On 12/06/13 14:45, Konrad Rzeszutek Wilk wrote:
On Tue, Jun 11, 2013 at 05:17:45PM +0100, George Dunlap wrote:
On 06/11/2013 05:08 PM, konrad wilk wrote:
On 6/11/2013 11:36 AM, George Dunlap wrote:
On 06/10/2013 10:06 PM, Konrad Rzeszutek Wilk wrote:
There are two tool-stack that can instruct the Xen PCI frontend
and backend to change states: 'xm' (Python code with a daemon),
and 'xl' (C library - does not keep state changes).
With the 'xm', the path to disconnect a PCI device (xm pci-detach
<guest> <BDF>)is:
4(Connected)->7(Reconfiguring*)-> 8(Reconfigured)->
4(Connected)->5(Closing*).
The * is for states that the tool-stack sets. For 'xl', it is similar:
4(Connected)->7(Reconfiguring*)-> 8(Reconfigured)-> 4(Connected)
Both of them also tear down the XenBus structure, so the backend
state ends up going in the 3(Initialised) and calls
pcifront_xenbus_remove.
So I looked a little bit into this; there are actually two different
states that happen as part of this handshake. In order to disonnect a
*device*, xl signals using the *bus* state, like this:
* Wait for the *bus* to be in state 4(Connected)

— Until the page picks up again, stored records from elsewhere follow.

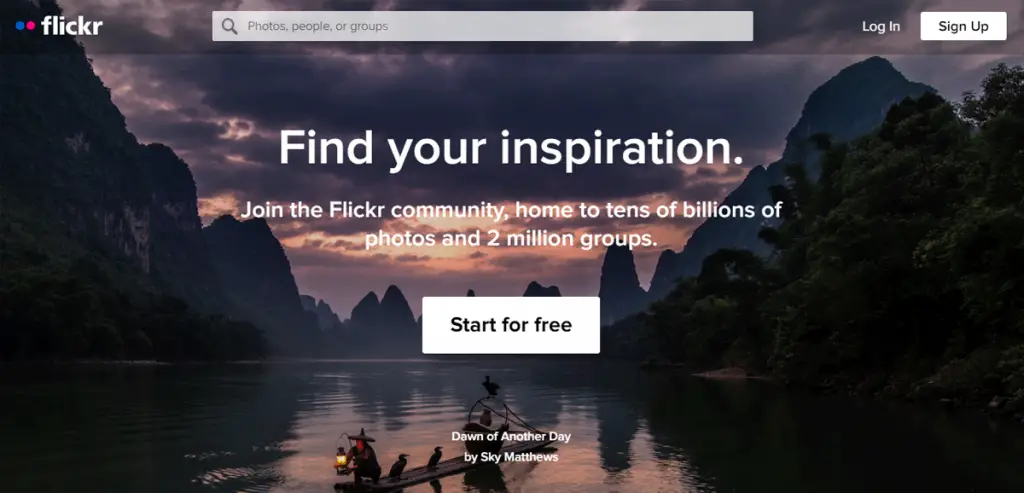
Task: Open the Dawn of Another Day photo link
Action: 511,436
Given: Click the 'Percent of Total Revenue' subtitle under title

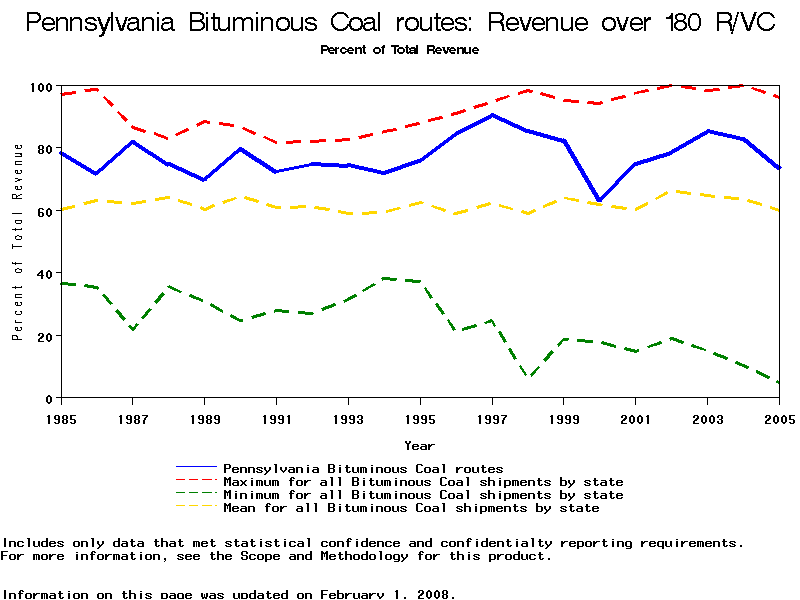Looking at the screenshot, I should [399, 49].
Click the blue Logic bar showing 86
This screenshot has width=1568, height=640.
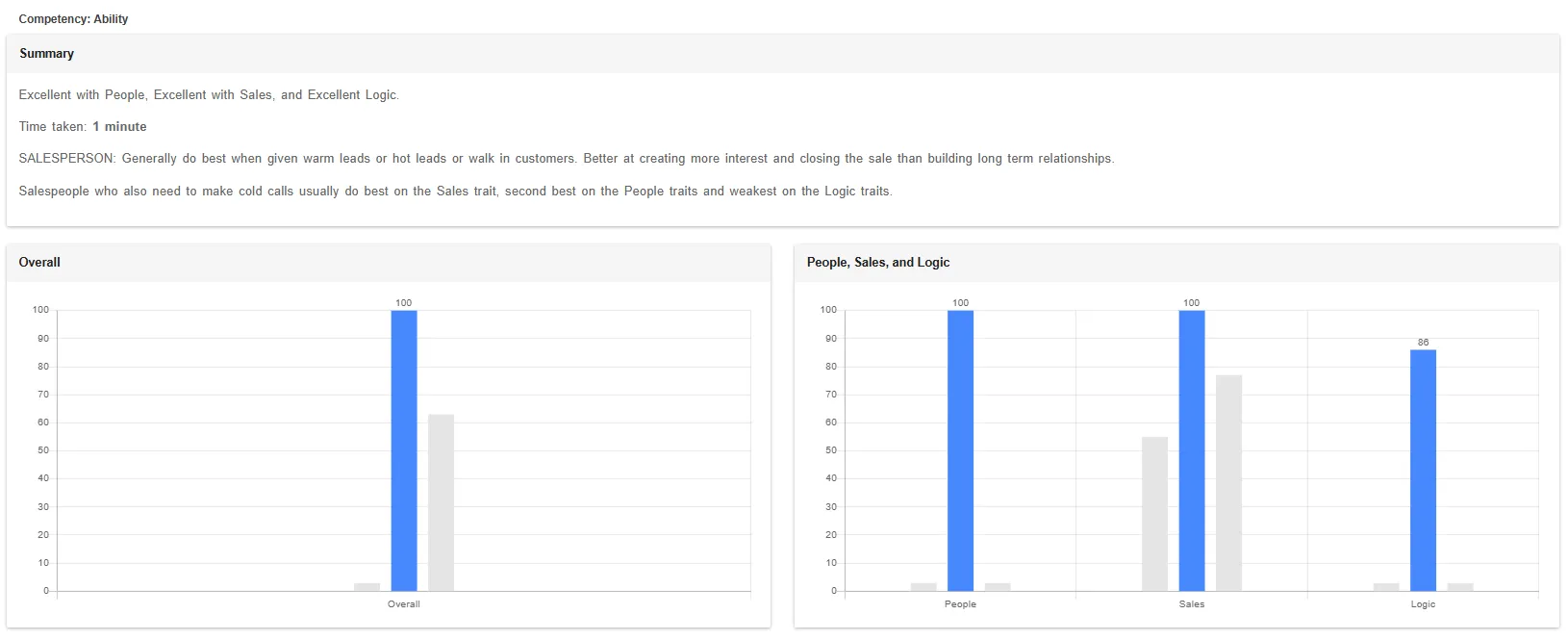pos(1423,470)
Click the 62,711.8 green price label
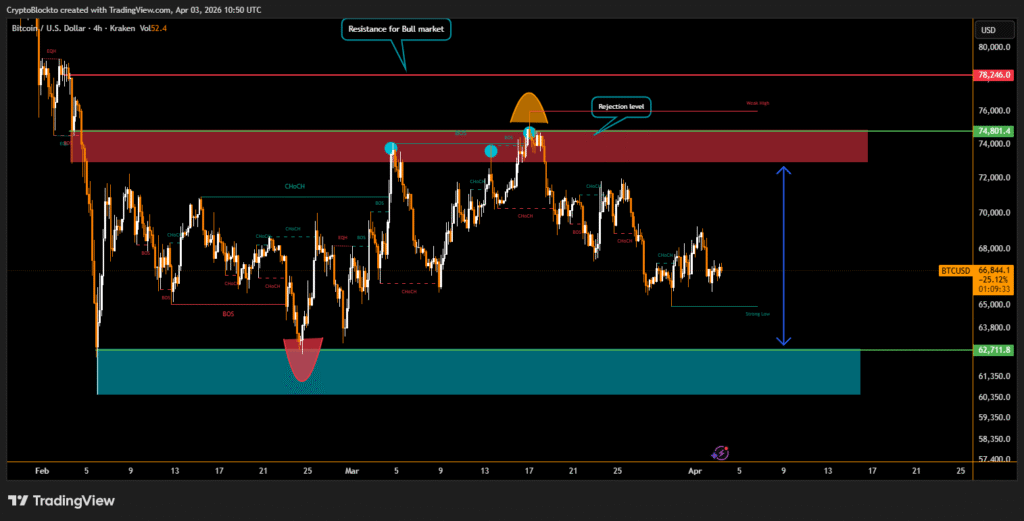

* Set the *device* state to 5(Closing)
* Set the *bus* state to 7(Reconfiguring)
* Wait for the *bus* state to return to 4(Connected)
So are all of these states you see the *bus* state? And why would you
disconnect the whole pci bus if you're only removing one device?

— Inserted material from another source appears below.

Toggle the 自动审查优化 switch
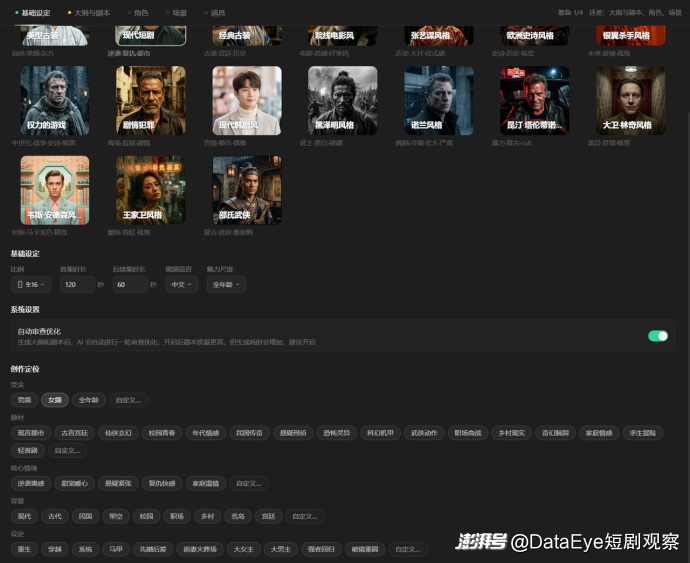690x563 pixels. click(657, 336)
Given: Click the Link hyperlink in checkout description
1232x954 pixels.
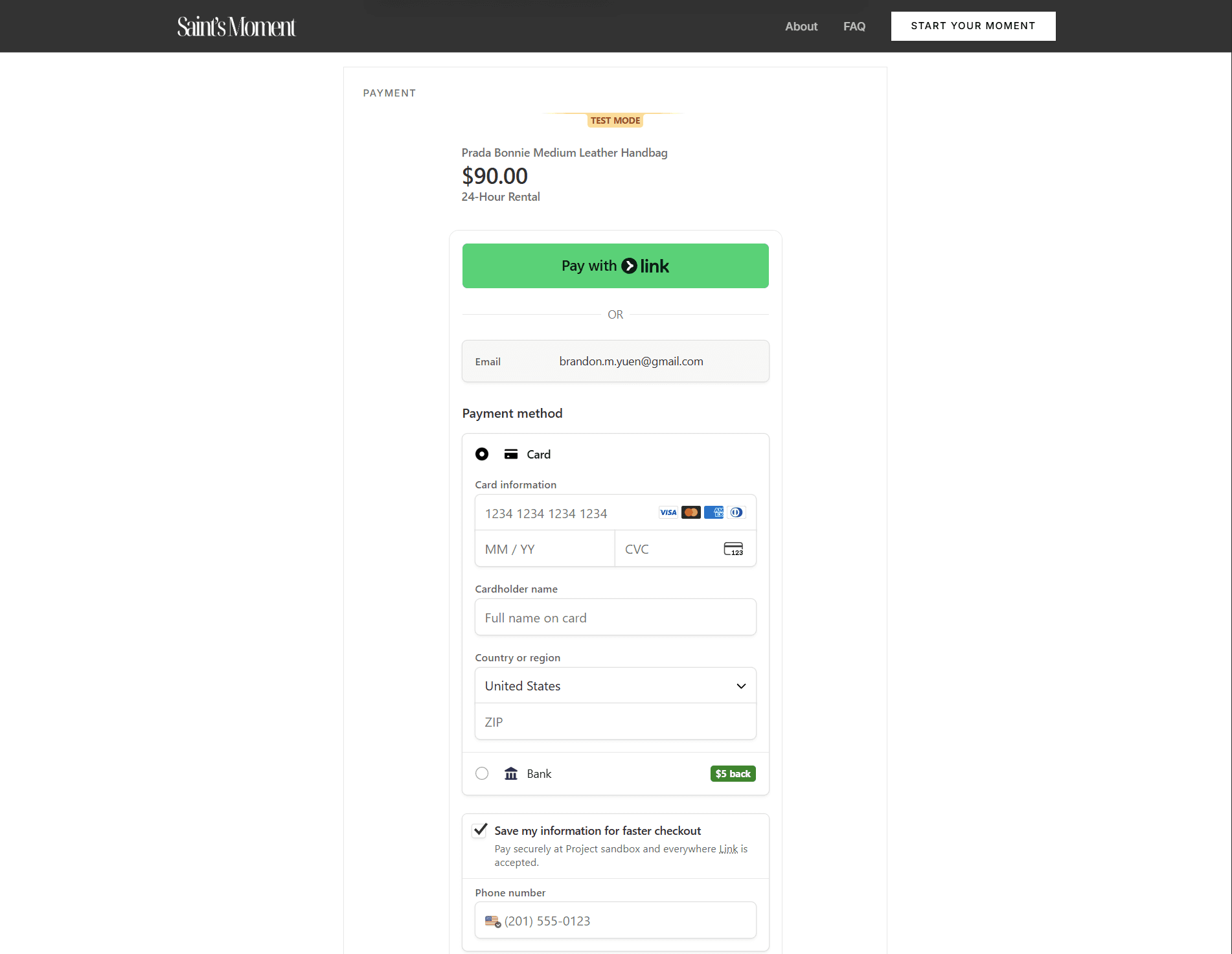Looking at the screenshot, I should click(728, 849).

Correct. The stats I enumerated are *bus* states. Not per-device states.
I presume (and I hadn't checked xm) that Xend has some logic to only
disconnect the bus if all of the PCI devices have been disconnected. In
'xl' it does not do that.
The testing I did was just with one PCI device.
Ah, OK -- I see now. The problem is that the code in the Linux side
didn't know about the whole "4->7->8->4" thing to unplug a device.
In all likelihood, if you had used xm with two devices (so that the
bus didn't get disconnected), then you would have run across the
same error.
So at least part of the problem *is* a bug in Linux.
Good! Bjorn, would you be OK Ack-ing the patch I sent (attached here
for reference) or putting it in your queue for Linus?
My plan would be to send it to Linus in the 3.11 merge window.
One nit -- "to work with the 'xl' toolstack" -- didn't we theorize this
would also be broken with xm if you had two devices passed through?